Directions for this task:
Go through the entries below and print, exactly, the lines starting at the one with "1512x801 pixels." and ending at the one with "Open the Render properties tab", keeping both ends and no others.

Dataset content:
***

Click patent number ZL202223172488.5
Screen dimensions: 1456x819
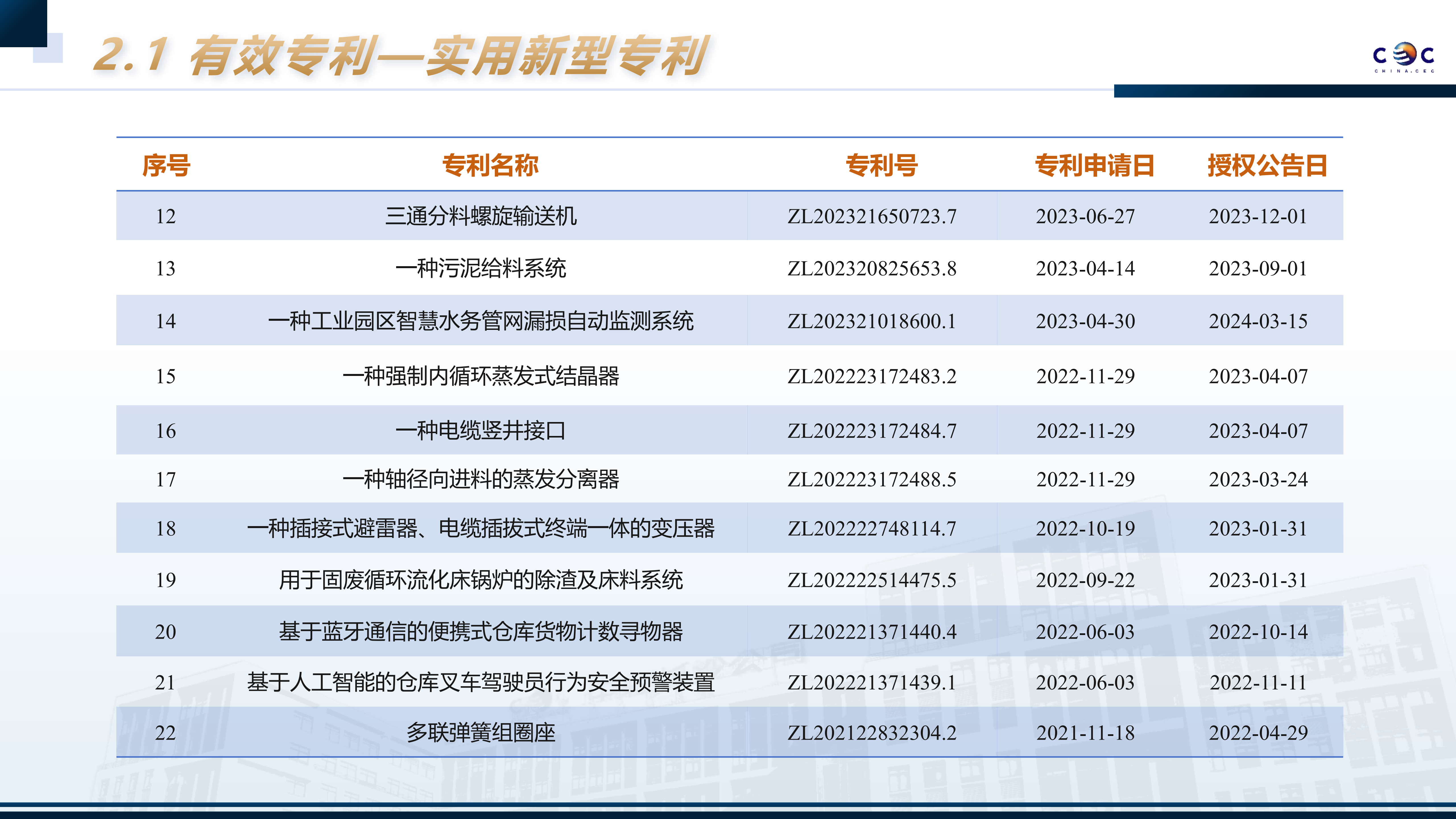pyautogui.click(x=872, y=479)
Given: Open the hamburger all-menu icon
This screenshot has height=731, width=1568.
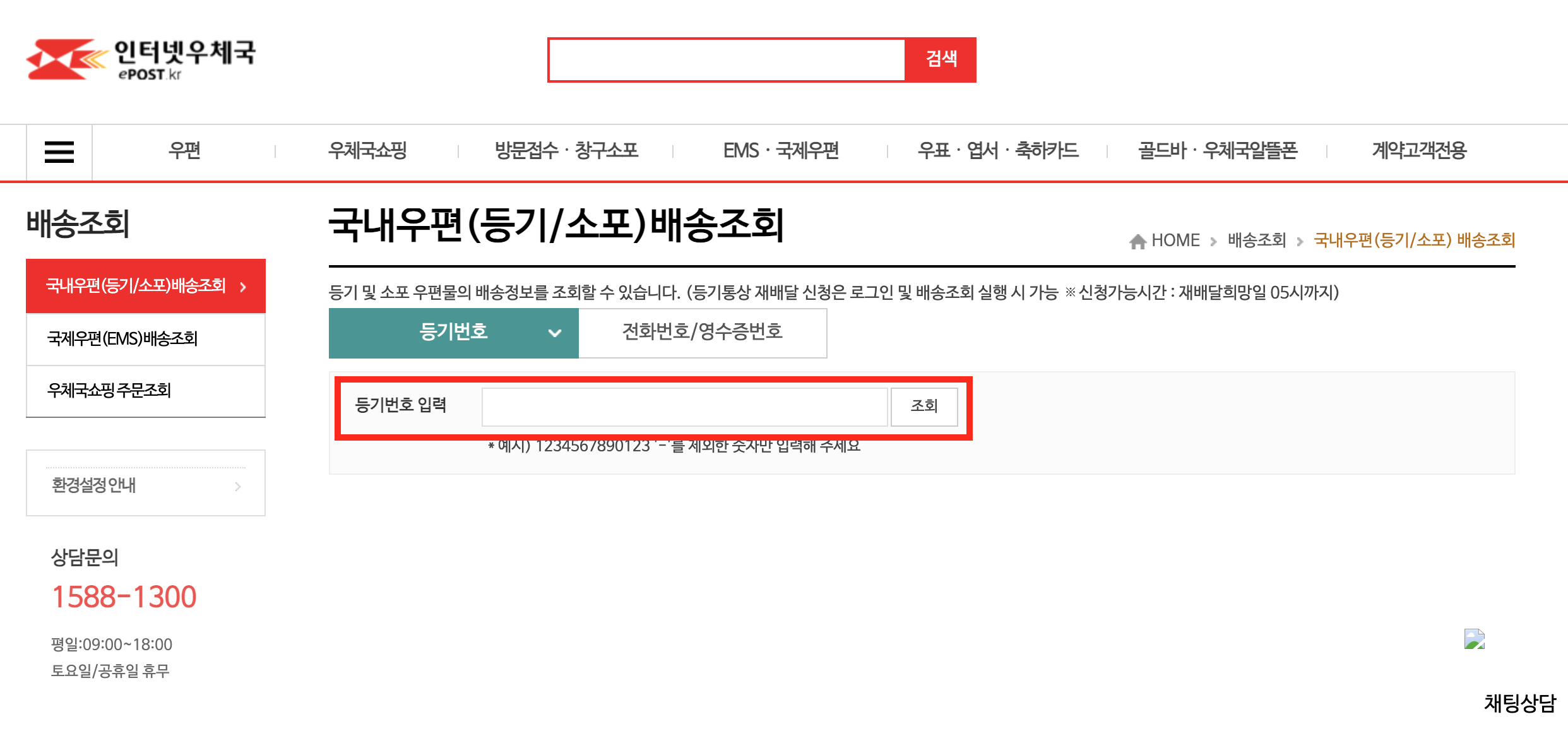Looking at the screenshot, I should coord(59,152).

***

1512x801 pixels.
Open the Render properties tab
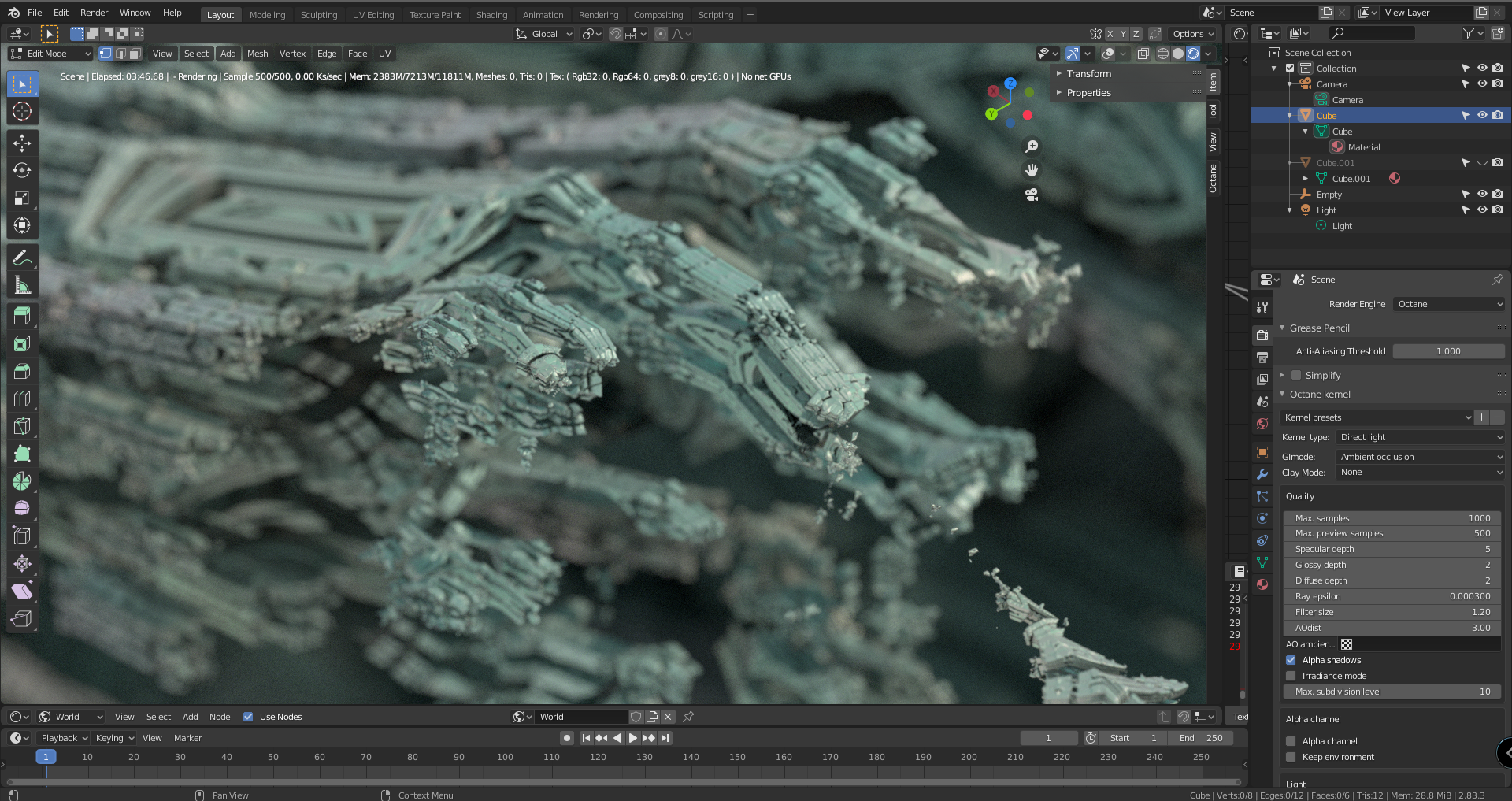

***

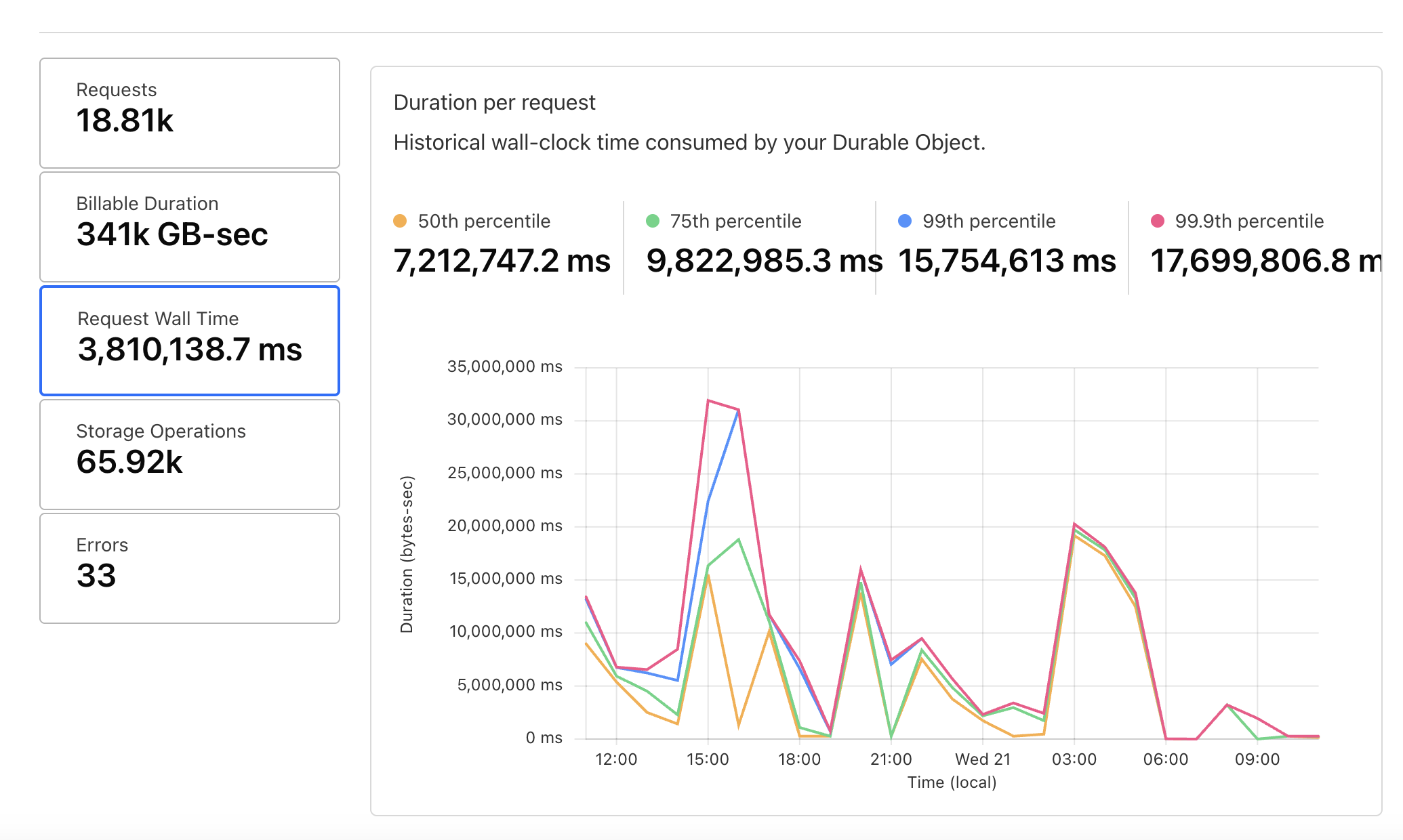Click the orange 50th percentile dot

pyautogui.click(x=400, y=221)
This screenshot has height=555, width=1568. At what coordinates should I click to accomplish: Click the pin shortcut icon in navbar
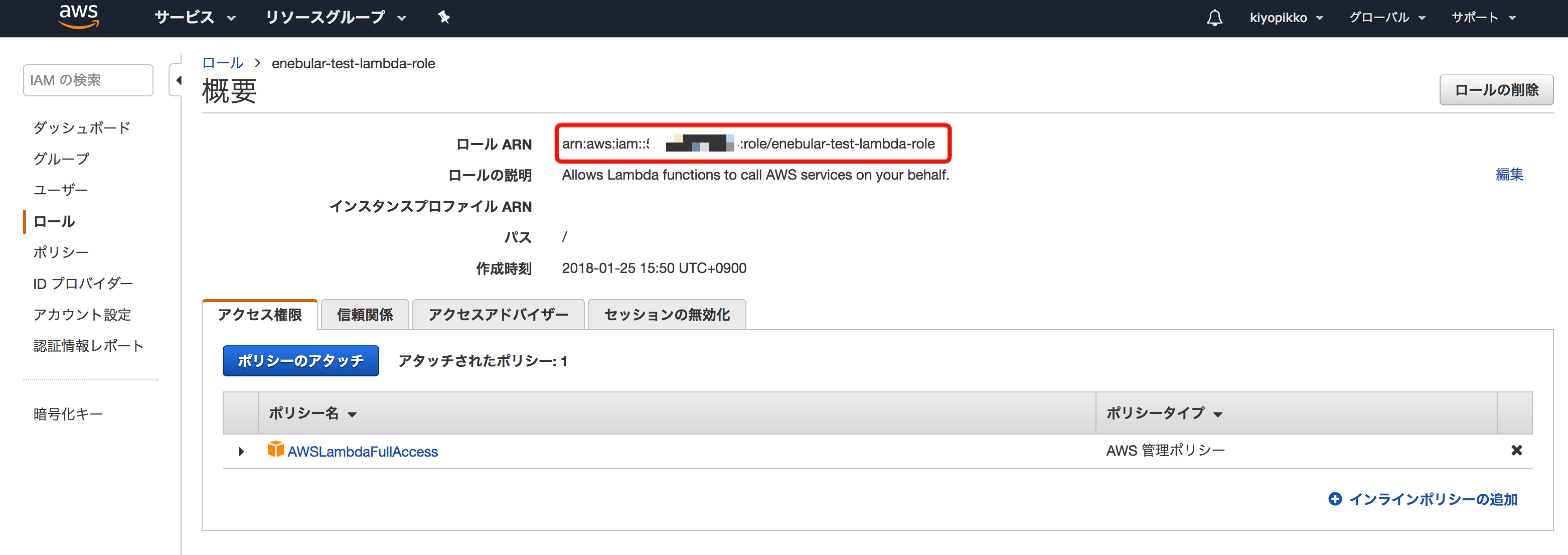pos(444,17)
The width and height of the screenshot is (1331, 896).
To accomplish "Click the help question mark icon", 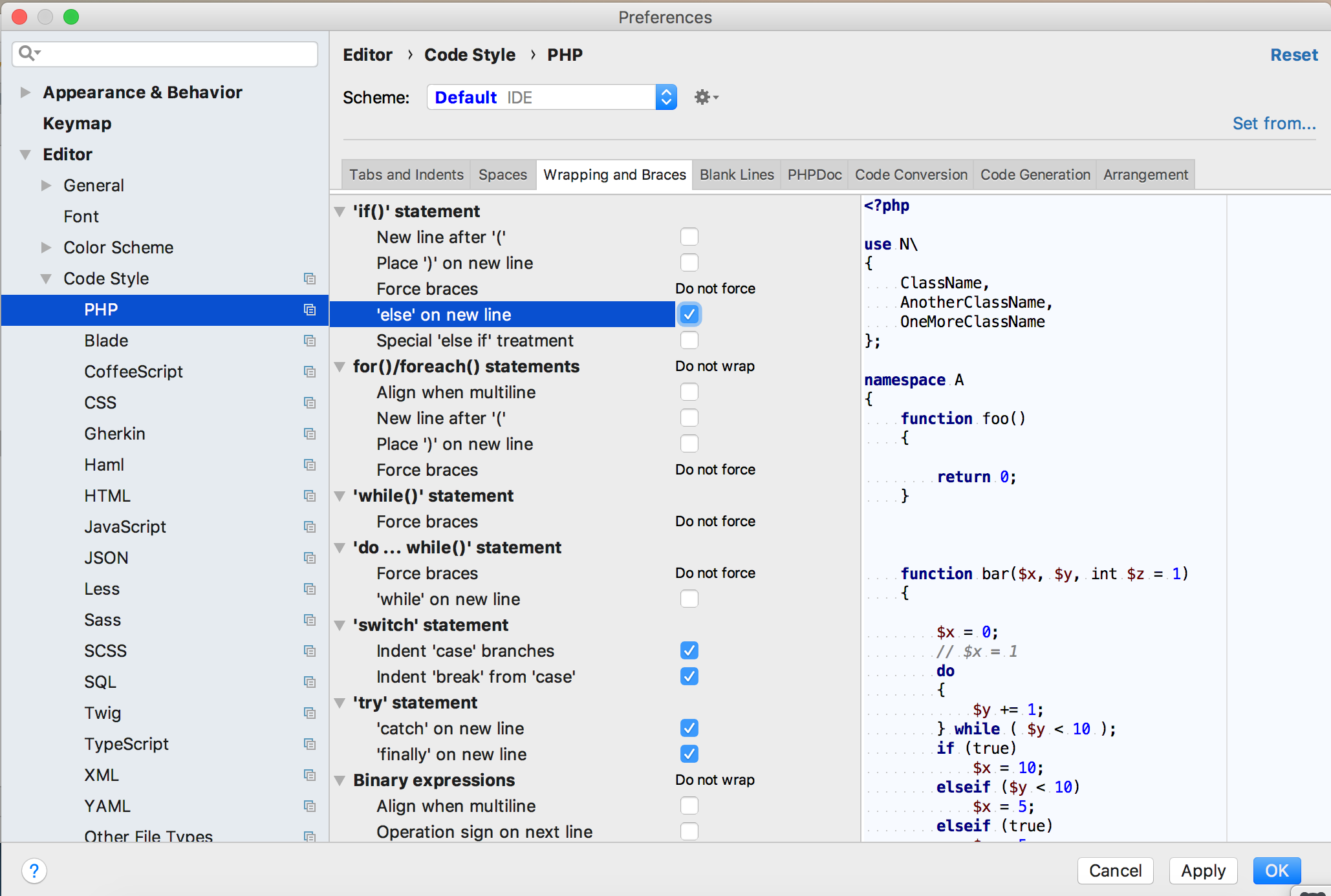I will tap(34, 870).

***

Written response:
1512x801 pixels.
Open the Render properties tab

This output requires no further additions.